Aim of the exercise. An exact transcription of all the data is the expected reply.

Recorded data.

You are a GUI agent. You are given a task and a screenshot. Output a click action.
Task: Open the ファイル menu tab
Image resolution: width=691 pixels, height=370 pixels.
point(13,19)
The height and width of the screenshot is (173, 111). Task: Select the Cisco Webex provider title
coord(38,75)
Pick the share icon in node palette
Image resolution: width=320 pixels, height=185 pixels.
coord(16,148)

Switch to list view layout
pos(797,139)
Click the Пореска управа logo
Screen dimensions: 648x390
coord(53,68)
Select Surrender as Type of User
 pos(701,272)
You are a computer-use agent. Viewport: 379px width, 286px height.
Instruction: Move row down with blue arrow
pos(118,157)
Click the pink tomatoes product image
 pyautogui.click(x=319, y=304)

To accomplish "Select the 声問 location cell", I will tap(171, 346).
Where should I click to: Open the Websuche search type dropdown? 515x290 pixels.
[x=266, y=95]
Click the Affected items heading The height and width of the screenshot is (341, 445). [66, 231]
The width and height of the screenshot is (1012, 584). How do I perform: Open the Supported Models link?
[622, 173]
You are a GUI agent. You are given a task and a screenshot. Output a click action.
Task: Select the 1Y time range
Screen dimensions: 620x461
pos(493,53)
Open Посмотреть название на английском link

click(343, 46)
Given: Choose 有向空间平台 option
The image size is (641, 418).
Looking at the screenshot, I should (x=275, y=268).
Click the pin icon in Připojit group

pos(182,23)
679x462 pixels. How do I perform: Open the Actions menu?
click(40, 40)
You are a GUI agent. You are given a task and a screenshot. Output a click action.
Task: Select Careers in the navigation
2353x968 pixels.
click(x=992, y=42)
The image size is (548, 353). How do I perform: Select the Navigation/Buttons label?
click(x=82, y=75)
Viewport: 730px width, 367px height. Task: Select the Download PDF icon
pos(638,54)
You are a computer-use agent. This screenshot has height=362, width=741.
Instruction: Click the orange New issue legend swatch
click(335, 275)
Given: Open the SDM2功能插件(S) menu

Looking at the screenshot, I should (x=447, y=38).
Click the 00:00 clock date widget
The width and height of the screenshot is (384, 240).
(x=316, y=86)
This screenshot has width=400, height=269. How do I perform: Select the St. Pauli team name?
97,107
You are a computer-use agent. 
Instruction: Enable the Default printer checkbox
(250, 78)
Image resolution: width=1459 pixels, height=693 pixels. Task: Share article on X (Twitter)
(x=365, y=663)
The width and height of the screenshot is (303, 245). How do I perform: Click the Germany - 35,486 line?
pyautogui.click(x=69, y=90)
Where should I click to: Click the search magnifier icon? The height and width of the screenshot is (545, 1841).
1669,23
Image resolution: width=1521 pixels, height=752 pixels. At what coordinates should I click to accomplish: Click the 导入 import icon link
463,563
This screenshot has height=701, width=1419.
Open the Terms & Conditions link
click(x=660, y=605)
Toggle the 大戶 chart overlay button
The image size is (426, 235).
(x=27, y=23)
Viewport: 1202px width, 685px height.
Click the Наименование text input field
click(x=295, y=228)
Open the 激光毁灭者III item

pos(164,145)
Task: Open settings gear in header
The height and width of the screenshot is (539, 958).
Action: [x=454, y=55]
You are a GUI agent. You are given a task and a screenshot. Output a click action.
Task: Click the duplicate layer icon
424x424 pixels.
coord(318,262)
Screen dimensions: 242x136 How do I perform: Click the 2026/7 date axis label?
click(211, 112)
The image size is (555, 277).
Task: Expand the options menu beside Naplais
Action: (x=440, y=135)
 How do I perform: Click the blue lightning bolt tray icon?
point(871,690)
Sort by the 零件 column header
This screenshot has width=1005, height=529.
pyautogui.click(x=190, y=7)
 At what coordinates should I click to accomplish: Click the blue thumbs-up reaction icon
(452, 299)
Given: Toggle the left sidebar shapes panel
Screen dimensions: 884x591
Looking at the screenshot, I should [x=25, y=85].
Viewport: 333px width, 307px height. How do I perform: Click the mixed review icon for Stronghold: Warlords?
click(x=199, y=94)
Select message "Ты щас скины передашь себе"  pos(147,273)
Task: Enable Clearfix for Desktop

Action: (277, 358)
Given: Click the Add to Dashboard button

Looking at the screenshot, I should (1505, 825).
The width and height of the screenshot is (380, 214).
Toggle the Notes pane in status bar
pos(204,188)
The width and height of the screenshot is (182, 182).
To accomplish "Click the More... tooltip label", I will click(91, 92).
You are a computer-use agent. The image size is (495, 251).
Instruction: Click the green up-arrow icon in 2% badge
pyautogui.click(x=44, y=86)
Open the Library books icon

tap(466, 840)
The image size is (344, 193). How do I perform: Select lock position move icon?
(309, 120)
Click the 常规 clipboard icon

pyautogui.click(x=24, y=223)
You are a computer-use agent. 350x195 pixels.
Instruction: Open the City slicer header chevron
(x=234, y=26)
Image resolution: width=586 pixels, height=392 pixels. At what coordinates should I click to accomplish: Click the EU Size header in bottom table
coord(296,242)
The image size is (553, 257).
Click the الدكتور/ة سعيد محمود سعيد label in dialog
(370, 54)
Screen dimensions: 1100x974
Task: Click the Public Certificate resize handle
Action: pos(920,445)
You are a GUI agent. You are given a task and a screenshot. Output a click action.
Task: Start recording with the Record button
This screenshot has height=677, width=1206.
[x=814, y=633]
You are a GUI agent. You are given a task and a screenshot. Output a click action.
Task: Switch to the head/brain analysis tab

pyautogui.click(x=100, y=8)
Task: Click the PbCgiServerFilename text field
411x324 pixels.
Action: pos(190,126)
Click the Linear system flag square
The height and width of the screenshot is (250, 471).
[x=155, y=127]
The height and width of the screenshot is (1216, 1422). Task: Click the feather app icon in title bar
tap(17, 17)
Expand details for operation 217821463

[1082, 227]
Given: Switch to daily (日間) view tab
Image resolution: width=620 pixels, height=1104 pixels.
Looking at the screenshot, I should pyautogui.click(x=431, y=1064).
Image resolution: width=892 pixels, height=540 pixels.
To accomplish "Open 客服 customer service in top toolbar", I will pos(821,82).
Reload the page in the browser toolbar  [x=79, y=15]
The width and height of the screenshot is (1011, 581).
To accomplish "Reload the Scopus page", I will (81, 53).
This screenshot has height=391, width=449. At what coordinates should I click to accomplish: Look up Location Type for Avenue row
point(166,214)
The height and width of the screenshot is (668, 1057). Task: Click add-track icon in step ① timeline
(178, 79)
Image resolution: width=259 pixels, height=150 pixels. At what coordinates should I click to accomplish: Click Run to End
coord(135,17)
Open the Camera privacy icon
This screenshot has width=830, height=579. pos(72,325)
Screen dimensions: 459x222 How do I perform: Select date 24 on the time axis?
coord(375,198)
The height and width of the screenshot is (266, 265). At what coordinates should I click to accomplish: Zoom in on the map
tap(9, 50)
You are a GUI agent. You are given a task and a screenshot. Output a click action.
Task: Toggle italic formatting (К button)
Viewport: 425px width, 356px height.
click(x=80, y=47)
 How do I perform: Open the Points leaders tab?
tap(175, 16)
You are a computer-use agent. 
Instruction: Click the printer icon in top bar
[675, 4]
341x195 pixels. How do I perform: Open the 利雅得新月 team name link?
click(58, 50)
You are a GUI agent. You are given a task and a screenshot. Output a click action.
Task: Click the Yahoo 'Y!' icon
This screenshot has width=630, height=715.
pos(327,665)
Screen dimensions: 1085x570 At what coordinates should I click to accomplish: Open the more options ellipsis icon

Your response.
You are a GUI agent. You are given a task and a screenshot. Output a click action.
Task: Open the ファイル menu tab
Image resolution: width=691 pixels, height=370 pixels.
point(13,19)
The height and width of the screenshot is (173, 111). Task: Select the Cisco Webex provider title
coord(38,75)
Pick the share icon in node palette
Image resolution: width=320 pixels, height=185 pixels.
coord(16,148)

Switch to list view layout
pos(797,139)
Click the Пореска управа logo
Screen dimensions: 648x390
coord(53,68)
Select Surrender as Type of User
 pos(701,272)
You are a computer-use agent. Viewport: 379px width, 286px height.
Instruction: Move row down with blue arrow
pos(118,157)
Click the pink tomatoes product image
 pyautogui.click(x=319, y=304)

To accomplish "Select the 声問 location cell", I will tap(171, 346).
Where should I click to: Open the Websuche search type dropdown? 515x290 pixels.
[x=266, y=95]
Click the Affected items heading The height and width of the screenshot is (341, 445). [66, 231]
The width and height of the screenshot is (1012, 584). How do I perform: Open the Supported Models link?
[622, 173]
You are a GUI agent. You are given a task and a screenshot. Output a click action.
Task: Select the 1Y time range
Screen dimensions: 620x461
pos(493,53)
Open Посмотреть название на английском link

click(343, 46)
Given: Choose 有向空间平台 option
The image size is (641, 418).
Looking at the screenshot, I should (x=275, y=268).
Click the pin icon in Připojit group

pos(182,23)
679x462 pixels. How do I perform: Open the Actions menu?
click(40, 40)
You are a GUI agent. You are given a task and a screenshot. Output a click action.
Task: Select Careers in the navigation
2353x968 pixels.
click(x=992, y=42)
The image size is (548, 353). How do I perform: Select the Navigation/Buttons label?
click(x=82, y=75)
Viewport: 730px width, 367px height. Task: Select the Download PDF icon
pos(638,54)
You are a computer-use agent. This screenshot has height=362, width=741.
Instruction: Click the orange New issue legend swatch
click(335, 275)
Given: Open the SDM2功能插件(S) menu

Looking at the screenshot, I should (x=447, y=38).
Click the 00:00 clock date widget
The width and height of the screenshot is (384, 240).
(x=316, y=86)
This screenshot has width=400, height=269. How do I perform: Select the St. Pauli team name?
97,107
You are a computer-use agent. 
Instruction: Enable the Default printer checkbox
(250, 78)
Image resolution: width=1459 pixels, height=693 pixels. Task: Share article on X (Twitter)
(x=365, y=663)
The width and height of the screenshot is (303, 245). How do I perform: Click the Germany - 35,486 line?
pyautogui.click(x=69, y=90)
Where should I click to: Click the search magnifier icon? The height and width of the screenshot is (545, 1841).
1669,23
Image resolution: width=1521 pixels, height=752 pixels. At what coordinates should I click to accomplish: Click the 导入 import icon link
463,563
This screenshot has height=701, width=1419.
Open the Terms & Conditions link
click(x=660, y=605)
Toggle the 大戶 chart overlay button
The image size is (426, 235).
(x=27, y=23)
Viewport: 1202px width, 685px height.
Click the Наименование text input field
click(x=295, y=228)
Open the 激光毁灭者III item

pos(164,145)
Task: Open settings gear in header
The height and width of the screenshot is (539, 958).
Action: [x=454, y=55]
You are a GUI agent. You are given a task and a screenshot. Output a click action.
Task: Click the duplicate layer icon
424x424 pixels.
coord(318,262)
Screen dimensions: 242x136 How do I perform: Click the 2026/7 date axis label?
click(211, 112)
The image size is (555, 277).
Task: Expand the options menu beside Naplais
Action: (x=440, y=135)
 How do I perform: Click the blue lightning bolt tray icon?
point(871,690)
Sort by the 零件 column header
This screenshot has width=1005, height=529.
pyautogui.click(x=190, y=7)
 At what coordinates should I click to accomplish: Click the blue thumbs-up reaction icon
(452, 299)
Given: Toggle the left sidebar shapes panel
Screen dimensions: 884x591
Looking at the screenshot, I should [x=25, y=85].
Viewport: 333px width, 307px height. How do I perform: Click the mixed review icon for Stronghold: Warlords?
click(x=199, y=94)
Select message "Ты щас скины передашь себе"  pos(147,273)
Task: Enable Clearfix for Desktop

Action: (277, 358)
Given: Click the Add to Dashboard button

Looking at the screenshot, I should (1505, 825).
The width and height of the screenshot is (380, 214).
Toggle the Notes pane in status bar
pos(204,188)
The width and height of the screenshot is (182, 182).
To accomplish "Click the More... tooltip label", I will click(91, 92).
You are a computer-use agent. The image size is (495, 251).
Instruction: Click the green up-arrow icon in 2% badge
pyautogui.click(x=44, y=86)
Open the Library books icon

tap(466, 840)
The image size is (344, 193). How do I perform: Select lock position move icon?
(309, 120)
Click the 常规 clipboard icon

pyautogui.click(x=24, y=223)
You are a computer-use agent. 350x195 pixels.
Instruction: Open the City slicer header chevron
(x=234, y=26)
Image resolution: width=586 pixels, height=392 pixels. At what coordinates should I click to accomplish: Click the EU Size header in bottom table
coord(296,242)
The image size is (553, 257).
Click the الدكتور/ة سعيد محمود سعيد label in dialog
(370, 54)
Screen dimensions: 1100x974
Task: Click the Public Certificate resize handle
Action: pos(920,445)
You are a GUI agent. You are given a task and a screenshot. Output a click action.
Task: Start recording with the Record button
This screenshot has height=677, width=1206.
[x=814, y=633]
You are a GUI agent. You are given a task and a screenshot. Output a click action.
Task: Switch to the head/brain analysis tab

pyautogui.click(x=100, y=8)
Task: Click the PbCgiServerFilename text field
411x324 pixels.
Action: pos(190,126)
Click the Linear system flag square
The height and width of the screenshot is (250, 471).
[x=155, y=127]
The height and width of the screenshot is (1216, 1422). Task: Click the feather app icon in title bar
tap(17, 17)
Expand details for operation 217821463

[1082, 227]
Given: Switch to daily (日間) view tab
Image resolution: width=620 pixels, height=1104 pixels.
Looking at the screenshot, I should pyautogui.click(x=431, y=1064).
Image resolution: width=892 pixels, height=540 pixels.
To accomplish "Open 客服 customer service in top toolbar", I will pos(821,82).
Reload the page in the browser toolbar  [x=79, y=15]
The width and height of the screenshot is (1011, 581).
To accomplish "Reload the Scopus page", I will (81, 53).
This screenshot has height=391, width=449. At what coordinates should I click to accomplish: Look up Location Type for Avenue row
point(166,214)
The height and width of the screenshot is (668, 1057). Task: Click add-track icon in step ① timeline
(178, 79)
Image resolution: width=259 pixels, height=150 pixels. At what coordinates should I click to accomplish: Click Run to End
coord(135,17)
Open the Camera privacy icon
This screenshot has width=830, height=579. pos(72,325)
Screen dimensions: 459x222 How do I perform: Select date 24 on the time axis?
coord(375,198)
The height and width of the screenshot is (266, 265). At what coordinates should I click to accomplish: Zoom in on the map
tap(9, 50)
You are a GUI agent. You are given a task and a screenshot. Output a click action.
Task: Toggle italic formatting (К button)
Viewport: 425px width, 356px height.
click(x=80, y=47)
 How do I perform: Open the Points leaders tab?
tap(175, 16)
You are a computer-use agent. 
Instruction: Click the printer icon in top bar
[675, 4]
341x195 pixels. How do I perform: Open the 利雅得新月 team name link?
click(58, 50)
You are a GUI agent. You are given a task and a screenshot. Output a click action.
Task: Click the Yahoo 'Y!' icon
This screenshot has width=630, height=715.
pos(327,665)
Screen dimensions: 1085x570 At what coordinates should I click to accomplish: Open the more options ellipsis icon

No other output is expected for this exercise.